City leaders hoped Comcast Arena would revive a stagnant downtown when it opened in the fall of 2003. Originally known as the Everett Events Center, it’s a public arena, community ice rink and conference space with towering twin masts and is a recognizable symbol of Everett. It’s brought big-name acts to the city such as Justin Bieber, Cher and the Black Eyed Peas. Last year we reported on the arena’s financing and governance, and today we update those data.
Who owns Comcast Arena?
The Everett Public Facilities District, a municipal corporation, was created to own and oversee the $71.5 million arena. The district took on $54 million in debt to build the facility, and final payment is scheduled for 2036.

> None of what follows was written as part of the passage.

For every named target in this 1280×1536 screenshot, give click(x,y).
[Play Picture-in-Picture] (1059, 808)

A board of five volunteers, appointed by the Everett City Council, governs the district. A private company, Global Spectrum, will be paid more than $153,000 this year to manage day-to-day operations. That includes hiring, maintenance, event booking and marketing. Jeff Schumacher of Global Spectrum is the new general manager of the arena. In 2027, ownership of the events center passes to the city of Everett.
How it makes money
The arena makes most of its money from events, concessions, catering and an indoor community ice rink. Two sports teams call Comcast Arena home, and the arena earns a portion of every game ticket and hot dog sold. The arena couldn’t survive financially without other revenue, including tax dollars and city and county grants. The arena’s debt payment last year was $920,000.
Comcast Arena net income
The arena is pulling in enough money to pay its bills, with $691,690 of net revenue in 2012. That’s up quite a bit from a meager 2011, when the arena had income of only $329,869. So far in 2013, Comcast Arena has booked $932,023 in revenue. The arena takes any revenue remaining after expenses are paid and stashes it in a reserve account for lean years.
Top single-day events by paid attendance
|5||An Evening with the Cure||8/31/2004||8,066|
|10||Third Day with Toby Mac||5/16/2004||7,846|
|11||Black Eyed Peas||5/15/2006||7,754|
|16||So You Think You Can Dance||11/21/2009||7,295|
|19||So You Think You Can Dance||11/28/2007||6,843|
- A naming-rights agreement with Comcast Cable Management provides $334,750 annually plus other benefits.
- The Western Hockey League’s Everett Silvertips, the arena’s main tenant, provides about $475,000 a year in revenue.
- Debt remaining on the arena: $51.0 million.